Monday 25 January 2016

Babas, Dogs, and Knees

I ask my husband over supper “What should I write about?”, the creation of my blog having completely extinguished the flame that brings forth the wisdom my doting public seeks.  A clear case of performance anxiety. 
“Health care”, he concludes after considerable furrowed-brow taco shoveling.
“What do you mean health care?”
“Your knee.  Wait times. Think of all the Babas just like you waiting for years for surgery so they can walk normally."
“Well, maybe it’s good to have to wait for replacements - so you don’t jump into anything.”
“So you don’t believe your doctor when he says you need a new knee?” 

Well, maybe I don’t.  Maybe I think he’s got ulterior motives.  Maybe I think tomorrow I’ll wake up and the knee will be cured, and so maybe a year or two wait to “Think It Over” is reasonable.  Maybe there’s an outside chance that with the right combination of physio, yoga, acupuncture, diet, shark cartilage, meditation, and prayer that a costly, unnecessary, and potentially embarrassing surgery can be avoided.  The whole topic is disturbing and I’d rather not think about it.
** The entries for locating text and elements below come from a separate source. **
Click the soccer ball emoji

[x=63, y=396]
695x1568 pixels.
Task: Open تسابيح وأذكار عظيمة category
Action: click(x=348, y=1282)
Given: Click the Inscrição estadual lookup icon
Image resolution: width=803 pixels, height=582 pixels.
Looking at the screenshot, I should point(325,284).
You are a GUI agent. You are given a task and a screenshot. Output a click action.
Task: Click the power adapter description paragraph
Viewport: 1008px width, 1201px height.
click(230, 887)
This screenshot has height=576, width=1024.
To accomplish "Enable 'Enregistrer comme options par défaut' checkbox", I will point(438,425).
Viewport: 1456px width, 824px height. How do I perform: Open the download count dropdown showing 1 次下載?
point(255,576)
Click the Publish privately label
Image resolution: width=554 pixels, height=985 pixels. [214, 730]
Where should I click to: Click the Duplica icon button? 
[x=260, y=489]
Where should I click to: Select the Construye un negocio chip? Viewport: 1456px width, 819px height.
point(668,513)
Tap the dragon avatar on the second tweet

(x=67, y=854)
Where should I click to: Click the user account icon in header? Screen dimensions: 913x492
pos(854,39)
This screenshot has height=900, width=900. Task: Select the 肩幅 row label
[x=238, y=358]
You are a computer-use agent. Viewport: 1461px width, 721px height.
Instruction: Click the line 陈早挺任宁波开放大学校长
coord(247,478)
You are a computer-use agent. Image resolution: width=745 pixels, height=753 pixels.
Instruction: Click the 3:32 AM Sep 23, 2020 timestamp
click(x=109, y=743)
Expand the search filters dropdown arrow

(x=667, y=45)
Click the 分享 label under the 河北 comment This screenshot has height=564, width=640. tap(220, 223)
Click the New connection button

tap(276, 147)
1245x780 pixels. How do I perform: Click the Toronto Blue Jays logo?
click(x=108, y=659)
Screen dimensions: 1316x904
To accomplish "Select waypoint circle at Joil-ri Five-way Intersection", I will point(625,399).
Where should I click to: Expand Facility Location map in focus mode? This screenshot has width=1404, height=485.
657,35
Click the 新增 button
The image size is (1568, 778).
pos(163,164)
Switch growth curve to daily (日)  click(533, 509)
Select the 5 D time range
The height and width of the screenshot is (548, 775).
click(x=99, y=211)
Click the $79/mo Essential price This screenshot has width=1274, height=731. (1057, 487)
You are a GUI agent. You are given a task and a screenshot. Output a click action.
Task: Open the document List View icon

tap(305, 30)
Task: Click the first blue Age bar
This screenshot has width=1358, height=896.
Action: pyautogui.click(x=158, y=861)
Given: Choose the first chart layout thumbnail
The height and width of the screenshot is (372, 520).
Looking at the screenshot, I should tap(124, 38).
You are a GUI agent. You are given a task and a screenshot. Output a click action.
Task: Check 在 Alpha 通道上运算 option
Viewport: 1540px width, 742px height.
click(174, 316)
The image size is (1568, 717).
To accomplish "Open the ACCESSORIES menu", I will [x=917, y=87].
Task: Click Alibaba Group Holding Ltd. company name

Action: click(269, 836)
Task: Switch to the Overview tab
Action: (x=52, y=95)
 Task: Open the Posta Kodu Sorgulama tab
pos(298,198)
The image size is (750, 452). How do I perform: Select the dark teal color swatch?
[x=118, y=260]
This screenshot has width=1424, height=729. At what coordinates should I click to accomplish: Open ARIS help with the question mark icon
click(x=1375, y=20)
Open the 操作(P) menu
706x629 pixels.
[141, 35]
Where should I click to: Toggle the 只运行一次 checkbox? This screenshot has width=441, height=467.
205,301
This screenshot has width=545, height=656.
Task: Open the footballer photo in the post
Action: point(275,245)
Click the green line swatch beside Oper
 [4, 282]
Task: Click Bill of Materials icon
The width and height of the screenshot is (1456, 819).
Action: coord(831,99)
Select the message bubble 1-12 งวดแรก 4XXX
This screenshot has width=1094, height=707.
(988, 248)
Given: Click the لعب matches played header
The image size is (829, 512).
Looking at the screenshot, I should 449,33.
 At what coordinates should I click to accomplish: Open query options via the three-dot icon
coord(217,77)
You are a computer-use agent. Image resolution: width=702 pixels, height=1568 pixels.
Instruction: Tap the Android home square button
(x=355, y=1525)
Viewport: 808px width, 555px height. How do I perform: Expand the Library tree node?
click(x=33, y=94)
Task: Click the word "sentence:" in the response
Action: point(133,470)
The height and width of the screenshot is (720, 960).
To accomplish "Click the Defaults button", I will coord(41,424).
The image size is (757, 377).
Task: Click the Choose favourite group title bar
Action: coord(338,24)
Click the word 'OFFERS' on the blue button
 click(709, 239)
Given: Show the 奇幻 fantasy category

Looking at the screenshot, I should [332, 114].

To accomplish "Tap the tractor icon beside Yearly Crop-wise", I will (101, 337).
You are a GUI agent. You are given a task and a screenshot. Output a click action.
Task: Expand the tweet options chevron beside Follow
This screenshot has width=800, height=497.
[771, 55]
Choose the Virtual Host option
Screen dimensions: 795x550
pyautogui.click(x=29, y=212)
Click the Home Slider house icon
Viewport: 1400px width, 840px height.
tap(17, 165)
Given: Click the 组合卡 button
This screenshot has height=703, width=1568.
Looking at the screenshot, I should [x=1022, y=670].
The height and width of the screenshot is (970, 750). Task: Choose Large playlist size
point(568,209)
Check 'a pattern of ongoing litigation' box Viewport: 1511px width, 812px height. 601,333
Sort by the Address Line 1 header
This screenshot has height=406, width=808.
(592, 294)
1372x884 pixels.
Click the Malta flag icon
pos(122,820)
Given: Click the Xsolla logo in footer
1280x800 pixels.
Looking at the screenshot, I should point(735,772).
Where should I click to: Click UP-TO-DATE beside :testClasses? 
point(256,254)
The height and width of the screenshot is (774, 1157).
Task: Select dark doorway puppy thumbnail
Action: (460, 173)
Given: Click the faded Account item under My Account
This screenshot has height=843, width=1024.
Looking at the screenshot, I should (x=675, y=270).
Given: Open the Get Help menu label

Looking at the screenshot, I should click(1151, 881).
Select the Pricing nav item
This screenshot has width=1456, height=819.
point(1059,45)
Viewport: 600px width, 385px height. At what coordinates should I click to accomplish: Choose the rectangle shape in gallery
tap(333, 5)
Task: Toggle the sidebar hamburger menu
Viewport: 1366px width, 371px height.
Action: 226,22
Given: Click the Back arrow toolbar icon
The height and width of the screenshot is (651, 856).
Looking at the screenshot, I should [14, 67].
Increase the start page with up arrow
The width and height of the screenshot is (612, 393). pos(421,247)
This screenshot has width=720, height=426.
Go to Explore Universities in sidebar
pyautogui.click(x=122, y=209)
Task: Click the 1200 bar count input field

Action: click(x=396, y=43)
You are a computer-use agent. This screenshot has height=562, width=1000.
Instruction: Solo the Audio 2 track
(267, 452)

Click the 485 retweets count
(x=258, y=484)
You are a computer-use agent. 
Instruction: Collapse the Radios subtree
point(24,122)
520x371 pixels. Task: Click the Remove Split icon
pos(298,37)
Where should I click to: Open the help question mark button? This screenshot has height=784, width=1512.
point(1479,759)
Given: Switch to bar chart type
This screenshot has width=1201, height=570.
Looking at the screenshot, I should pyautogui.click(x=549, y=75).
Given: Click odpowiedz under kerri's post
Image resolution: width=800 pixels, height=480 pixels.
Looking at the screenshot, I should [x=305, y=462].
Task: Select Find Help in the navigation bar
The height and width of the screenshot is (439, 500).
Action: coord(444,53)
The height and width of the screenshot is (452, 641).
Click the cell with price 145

So I opt instead to write about Babas and their Dogs and the observation that there are a lot, of both of them.  At dog parks.  Except I haven’t been to a dog park in a long time because of the farking knee.  But I digress. 

I have a theory (actually 2 theories) about older women and dogs.  One is that long ago, wolves ingratiated themselves with cave people by keeping the local cave-bear riff raff away, in return for mastodon leftovers.  Over the next several million years, the co-evolution of the “Oh look how cuuute” mutation in humans and the “Shake-a-paw” mutation in wolves cemented the deal and the wolf-cum-doggie became an essential part of the tribe – or maybe we became part of the pack. Having earned their stripes, wolf-dogs were promoted to guarding the old timers and kiddies while ma and pa beat the bushes hunting and gathering.  From here it was a very short hop to Rover sharing the pillow and Baba cooking chicken livers for Muffy. 

The second theory is that older women, having been abandoned by ungrateful offspring, need, I mean really need, something warm and hairy to take care of and to love unconditionally.  Prior to the advent of Monday Night football that lasts all week, this position was held by the husband who, having analyzed the risk/benefit ratio of the cost of doggie hair-stylists, designer poop bags, and Juicy Couture puppy parkas versus the sheer joy of hearing Peyton Manning yell OMAHA!, chose the latter.

So now you know. Now, when you see those happy old ladies dragging their sorry-ass titanium knees around the dog park you’re going to know why.